— BEGIN Excerpt to read —

# Appropriate size of property?



## Acadianartist (Apr 21, 2015)

I suppose it depends on the quality of grazing and your climate, but we are on 13 acres, have about 4 acres of pasture for 2 horses, and it's perfect. I can rotate so they are on 2 acres at a time while the other pasture rests and recovers. I have not fed any hay all summer, and do not expect to feed hay until November or December. We let our back pasture grow up wild (there's a lot of timothy, some clover, and a few other things) and it was as tall as the horses' withers by the time I put them out there in July. There's still lots there. We opted not to seed it because it would be too rich for my small horses, and we opted not to mow for the same reason. But if you had hard keepers, or wanted a better quality pasture, you could always buy some pasture mix. Assuming of course you have enough rain to keep it green. So in my opinion, 6-7 acres is more than enough for three horses, still giving you options to section off areas of the pasture for recovery. 

As for the barn and house, I'd get them inspected. Make sure they are not flood-prone, and that everything is solid of course. There has to be a reason why it's a good deal. Figure out what it is, and whether you can live with it.


----------



## carshon (Apr 7, 2015)

Agree - it really depends on where you live. You can also contact the local Ag Extension office and they can give you estimates on how many horses per acre. My area (NW IL) advised to allow 2 acres per horse. I only have 2 small pastures (about 4 acres) for 4 horses. I rotate pastures each month and mow the pasture they just came out of. We always have plenty of grass - but I do supplement with hay and my horses are grained 2 x per day about 2lbs each feeding.


----------



## horselovinguy (Oct 1, 2013)

Since you are in Florida I will think it is in this area you found this place.
Location and native grass, improved grass make a huge difference.
The question is are you planning on supplementing hay or only using pasture as your feed source?
If only pasture... minimum of 3 acres per animal would be my guess...
During growth season abundance, during cold months of bare minimum of growth...you will be cutting it close in feeding them.
Pasture is usually sparse under trees and a weedier area instead...add in areas of poop piles, picky eating horses....
Take 1/3 of that overall pasture and remove it from usable status...
So, 9 acres minus 1 for house & yard, now at 8 acres. 1/3 less of that is around 2+ acres.... so unless exceptional land previously maintained you now have 5 - 6 acres to graze.
That figures close, about what you need here in Florida with careful watch to pasture maintain 2 horses.
A year of great rainfall, no drought....you might squeak by better but the way it has been by me lately..._ I'm buying hay!_ :frown_color:
:runninghorse2:...


----------



## LoriF (Apr 3, 2015)

Acadianartist said:


> As for the barn and house, I'd get them inspected. Make sure they are not flood-prone, and that everything is solid of course. There has to be a reason why it's a good deal. Figure out what it is, and whether you can live with it.



I think I might take a look at it. The home was built in 2000, went into foreclosure, and these people bought it super cheap in 2011. It was a bit of a mess when they bought it and they did extensive renovating. Some major stuff was put in new last year like the roof, whole house water filtration system and water heater. The open pole barn was built last year as well. Of course an inspection would have to be done but it really looks well care for and maintained now.

— END Excerpt to read —
— BEGIN Given data —

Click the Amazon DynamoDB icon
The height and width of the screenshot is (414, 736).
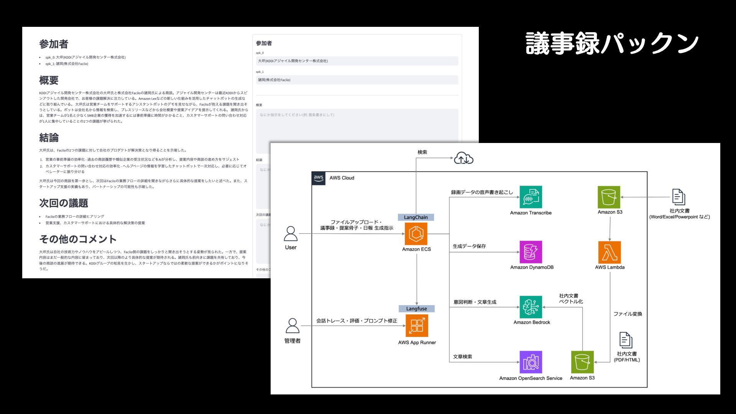(531, 252)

— END Given data —

* [What is needed]: Copy the horse-property thread from the words "So, 9 acres" through "maintain 2 horses.", substituting "ponies" for "horses".

* [Complete answer]:
So, 9 acres minus 1 for house & yard, now at 8 acres. 1/3 less of that is around 2+ acres.... so unless exceptional land previously maintained you now have 5 - 6 acres to graze.
That figures close, about what you need here in Florida with careful watch to pasture maintain 2 ponies.